▸ **Task item**: Transcribe all the records exactly and omit any images they hold.

[Saved entries]
== Segment start ==

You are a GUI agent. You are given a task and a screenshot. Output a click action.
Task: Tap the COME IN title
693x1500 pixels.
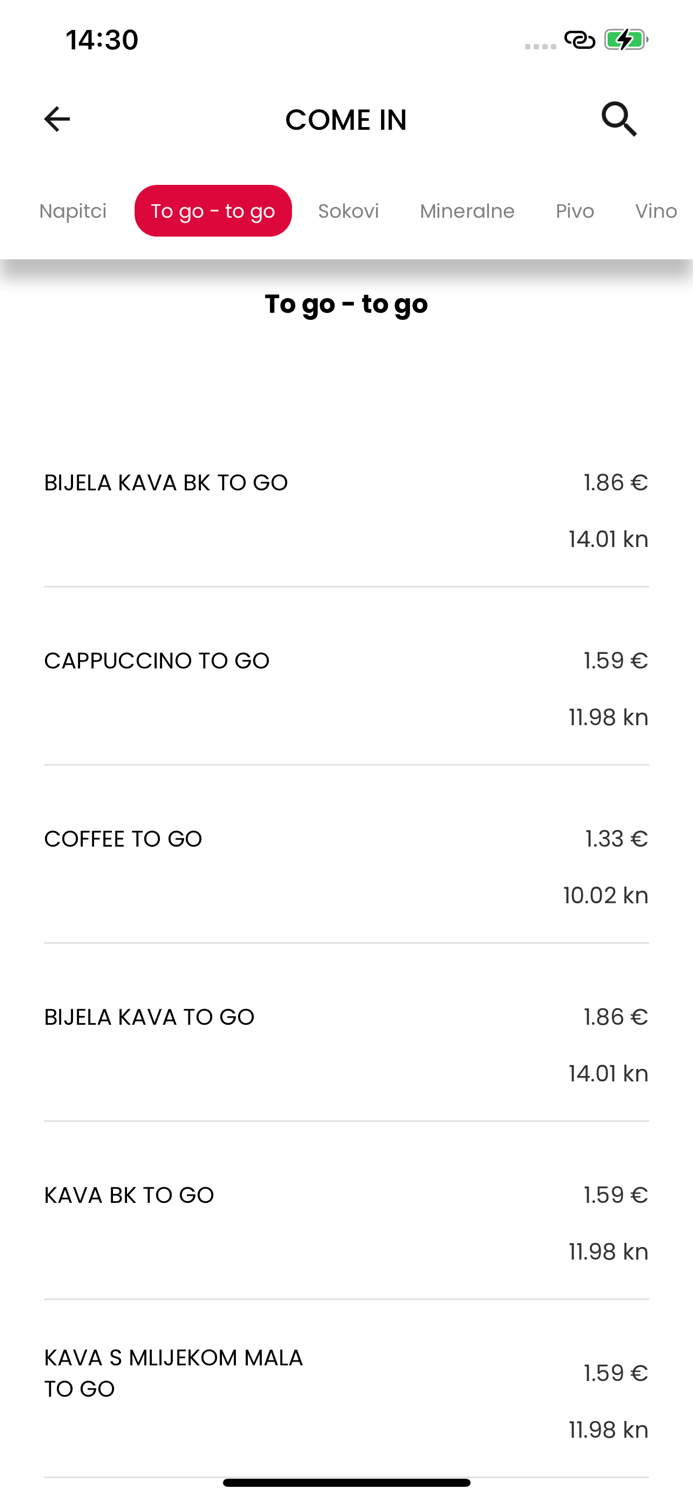pyautogui.click(x=347, y=119)
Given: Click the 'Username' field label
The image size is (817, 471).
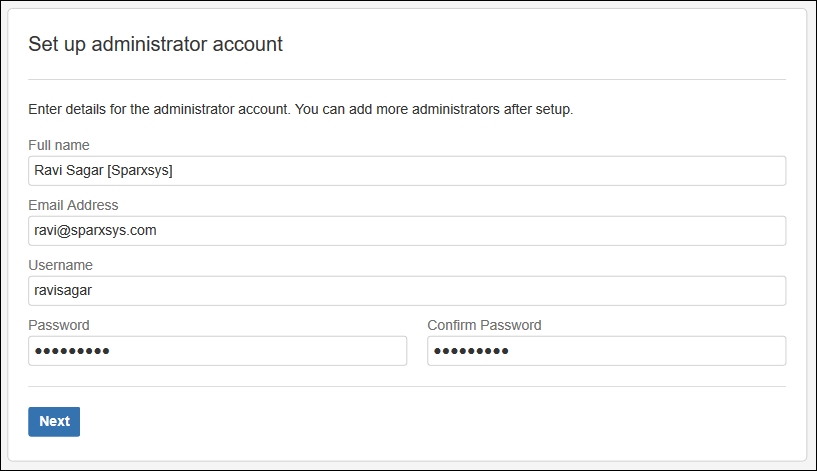Looking at the screenshot, I should tap(60, 265).
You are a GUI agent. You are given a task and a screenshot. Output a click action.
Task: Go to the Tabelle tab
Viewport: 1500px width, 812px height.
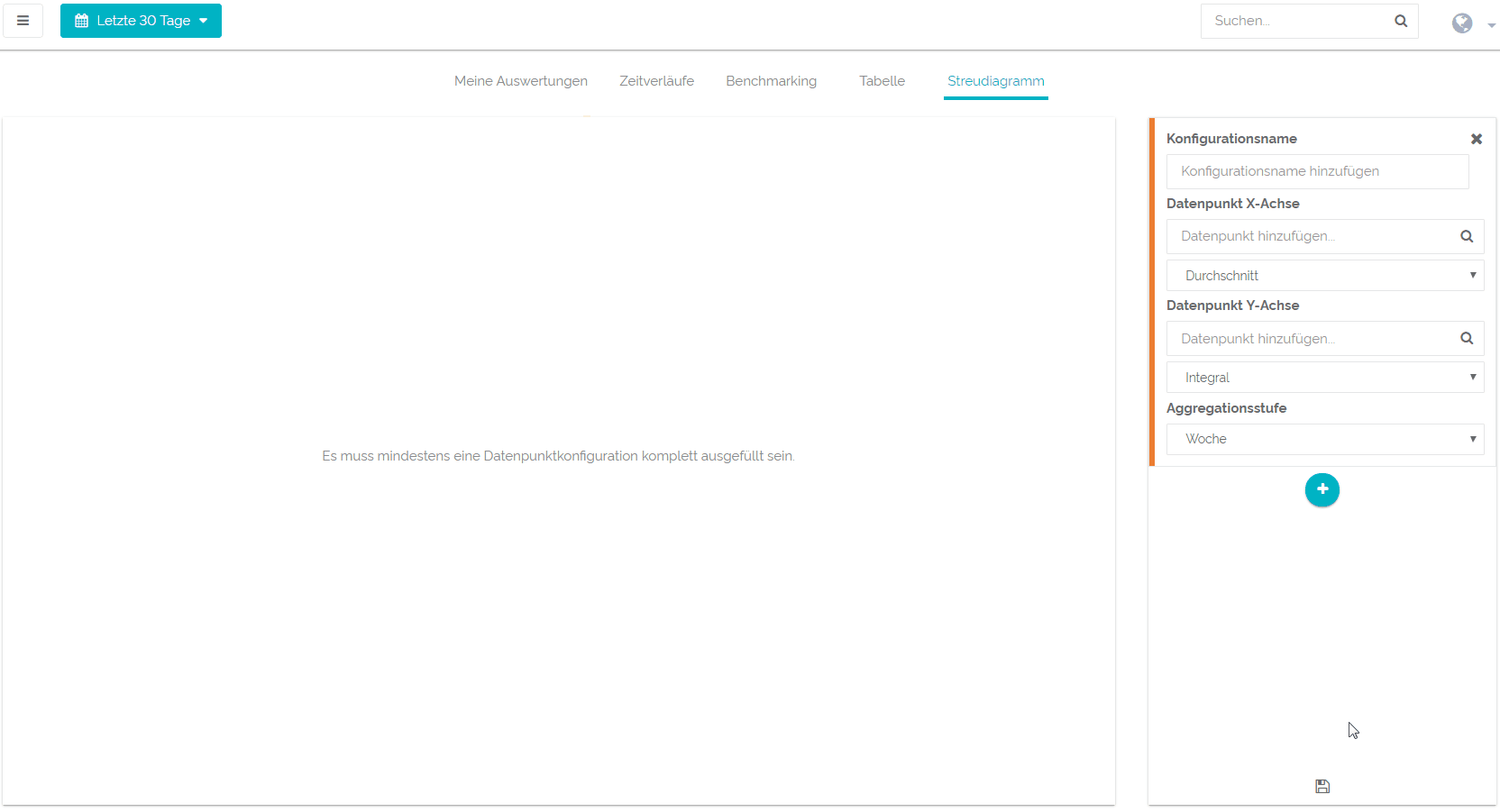[x=882, y=81]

== Segment end ==

▸ **Exercise output**:
You are a GUI agent. You are given a task and a screenshot. Output a click action.
Task: Tap the COME IN title
693x1500 pixels.
pyautogui.click(x=347, y=119)
Given: Click the 'Username' field label
The image size is (817, 471).
Looking at the screenshot, I should tap(60, 265).
You are a GUI agent. You are given a task and a screenshot. Output a click action.
Task: Go to the Tabelle tab
Viewport: 1500px width, 812px height.
[x=882, y=81]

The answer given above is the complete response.